Cette production supplémentaire proviendra en totalité de l'exploitation des sables bitumineux (3,7 mb/j en 2030 contre 2,4 millions l'an dernier).
"Nous devons préparer la transition (énergétique)pour rompre notre dépendance aux énergies fossiles", avait aussi promis Justin Trudeau deux mois après avoir donné son aval à l'augmentation de capacité de deux oléoducs dans l'Ouest du pays.
Les sables bitumineux sont décriés pour le coût économique et environnemental de leur extraction. Présent sous forme sablonneuse dans le sous-sol de la forêt boréale, le pétrole est produit au terme d'un long processus polluant et énergivore.
Exporter la production de pétrole vers des marchés étrangers est l'objectif des pétroliers et le président américain Donald Trump leur a donné un coup de pouce supplémentaire en mars en donnant le feu vert à la construction de l'oléoduc Keystone XL que son prédécesseur Barack Obama avait bloqué pour des motifs environnementaux.
Plus d'oléoducs
Avec la hausse de production prévue "la capacité de transport actuelle par oléoducs", d'environ 4 mb/j est insuffisante et, selon l'ACPP il y a "un urgent besoin d'augmenter le nombre d'oléoducs vers l'est, l'ouest et le sud".

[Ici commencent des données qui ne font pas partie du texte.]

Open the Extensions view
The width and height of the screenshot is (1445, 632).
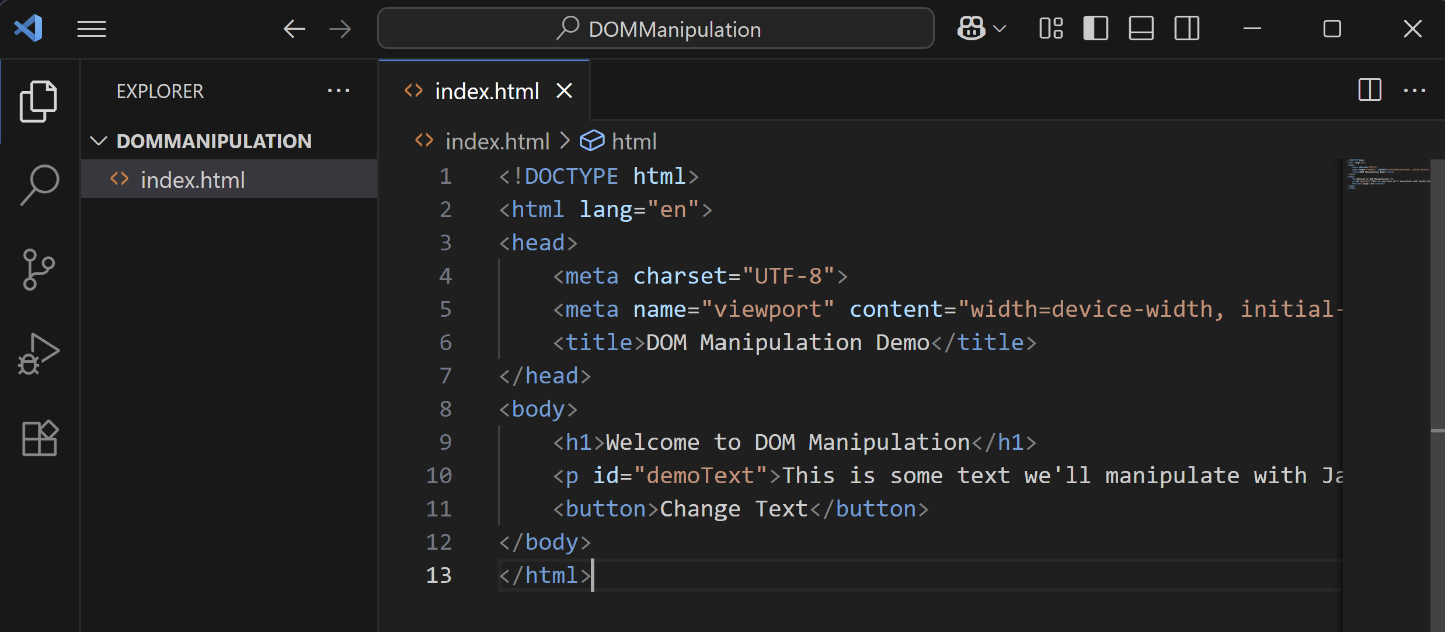(x=38, y=438)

Ces projections mettent un peu plus à mal les engagements pris par Justin Trudeau à la conférence sur le climat de Paris (Cop21) de réduire de 30% les émissions de gaz à effet de serre (GES) d'ici 2030 par rapport à 2005.
Les émissions de GES du secteur pétrolier et gazier représentent le quart des émissions totales au Canada, avait souligné en mars un rapport sénatorial en prévoyant que le respect de l'accord de Paris ne serait pas réalisé sans un coup d'arrêt de la production de pétrole.
"La réalisation de l'objectif fixé pour 2030 nécessitera un virage colossal des modes de production et des habitudes de consommation de l'énergie au Canada", avait noté ce rapport.
L'imposition d'une taxe carbone au tout début de l'année dans le cadre de la politique de l'environnement amorcée par le gouvernement libéral de Justin Trudeau ne suffira pas à remplir les objectifs de réduction de GES.
D'autant que la pression de l'industrie pétrolière s'accentue sur le gouvernement.
L'ACPP estime que les besoins de capacité des oléoducs doivent être de 5,5 mb/j d'ici 2030 et les seules garanties d'augmenter les capacités de deux oléoducs et la construction du Keystone XL ne suffiront pas.
Pour l'organisation écologiste Greenpeace Canada, "de nouveaux oléoducs n'ont pas leur place dans un Canada vert et sont à l'évidence inadaptés" aux priorités d'une présidence canadienne du G7 qui veut placer le climat et la croissance durable comme ses priorités.